Re: [f2fs-dev] [PATCH v2] f2fs: do not issue small discard commands during checkpoint

From: Chao Yu
Date: Mon Jul 17 2023 - 23:57:14 EST


Comments?

On 2023/7/13 9:31, Chao Yu wrote:
On 2023/7/12 23:55, Jaegeuk Kim wrote:
On 07/12, Chao Yu wrote:
On 2023/7/12 0:37, Jaegeuk Kim wrote:
On 07/06, Chao Yu wrote:
On 2023/7/6 1:30, Jaegeuk Kim wrote:
On 07/04, Chao Yu wrote:
On 2023/7/4 18:53, Jaegeuk Kim wrote:
On 07/03, Chao Yu wrote:
On 2023/6/15 0:10, Jaegeuk Kim wrote:
If there're huge # of small discards, this will increase checkpoint latency
insanely. Let's issue small discards only by trim.

Signed-off-by: Jaegeuk Kim <jaegeuk@xxxxxxxxxx>
---

      Change log from v1:
       - move the skip logic to avoid dangling objects

      fs/f2fs/segment.c | 2 +-
      1 file changed, 1 insertion(+), 1 deletion(-)
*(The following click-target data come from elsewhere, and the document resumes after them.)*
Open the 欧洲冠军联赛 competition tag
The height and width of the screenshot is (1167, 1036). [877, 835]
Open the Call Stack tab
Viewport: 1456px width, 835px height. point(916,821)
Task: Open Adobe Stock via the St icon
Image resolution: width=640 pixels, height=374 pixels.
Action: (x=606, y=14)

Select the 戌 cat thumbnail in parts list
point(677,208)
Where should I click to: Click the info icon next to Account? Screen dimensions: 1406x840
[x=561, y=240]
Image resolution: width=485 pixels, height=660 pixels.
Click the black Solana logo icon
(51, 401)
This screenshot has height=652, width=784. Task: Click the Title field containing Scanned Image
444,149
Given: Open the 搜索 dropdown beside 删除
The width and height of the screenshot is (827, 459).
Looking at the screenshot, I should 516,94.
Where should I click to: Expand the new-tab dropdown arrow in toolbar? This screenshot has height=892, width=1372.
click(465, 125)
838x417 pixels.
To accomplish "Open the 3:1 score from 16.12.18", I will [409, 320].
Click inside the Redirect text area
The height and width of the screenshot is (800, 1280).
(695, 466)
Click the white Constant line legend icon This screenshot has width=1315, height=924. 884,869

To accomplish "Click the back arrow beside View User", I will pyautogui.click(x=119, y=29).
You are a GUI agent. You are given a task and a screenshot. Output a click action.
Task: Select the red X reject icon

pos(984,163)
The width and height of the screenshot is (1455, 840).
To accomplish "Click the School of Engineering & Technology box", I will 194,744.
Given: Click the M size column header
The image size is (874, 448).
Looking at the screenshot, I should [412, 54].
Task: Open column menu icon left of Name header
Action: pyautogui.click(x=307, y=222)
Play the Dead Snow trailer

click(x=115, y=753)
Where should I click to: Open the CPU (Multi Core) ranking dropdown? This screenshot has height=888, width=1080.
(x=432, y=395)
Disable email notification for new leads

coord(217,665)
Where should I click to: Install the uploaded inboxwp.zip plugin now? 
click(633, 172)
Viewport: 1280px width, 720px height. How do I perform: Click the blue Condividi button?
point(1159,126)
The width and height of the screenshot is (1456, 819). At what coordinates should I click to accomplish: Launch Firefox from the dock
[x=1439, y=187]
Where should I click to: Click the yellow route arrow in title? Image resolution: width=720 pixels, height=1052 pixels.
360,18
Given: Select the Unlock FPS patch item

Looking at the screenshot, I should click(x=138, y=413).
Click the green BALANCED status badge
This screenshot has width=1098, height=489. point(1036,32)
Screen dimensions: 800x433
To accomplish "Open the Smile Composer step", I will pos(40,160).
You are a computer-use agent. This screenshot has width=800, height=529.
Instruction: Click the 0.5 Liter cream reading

diff --git a/fs/f2fs/segment.c b/fs/f2fs/segment.c
index 8c7af8b4fc47..0457d620011f 100644
--- a/fs/f2fs/segment.c
+++ b/fs/f2fs/segment.c
@@ -2193,7 +2193,7 @@ void f2fs_clear_prefree_segments(struct f2fs_sb_info *sbi,
                  len = next_pos - cur_pos;
                  if (f2fs_sb_has_blkzoned(sbi) ||
-                (force && len < cpc->trim_minlen))
+                    !force || len < cpc->trim_minlen)
                      goto skip;

Sorry for late reply.

We have a configuration for such case, what do you think of setting
max_small_discards to zero? otherwise, w/ above change, max_small_discards
logic may be broken?

What:           /sys/fs/f2fs/<disk>/max_small_discards
Date:           November 2013
Contact:        "Jaegeuk Kim" <jaegeuk.kim@xxxxxxxxxxx>
Description:    Controls the issue rate of discard commands that consist of small
                    blocks less than 2MB. The candidates to be discarded are cached until
                    checkpoint is triggered, and issued during the checkpoint.
                    By default, it is disabled with 0.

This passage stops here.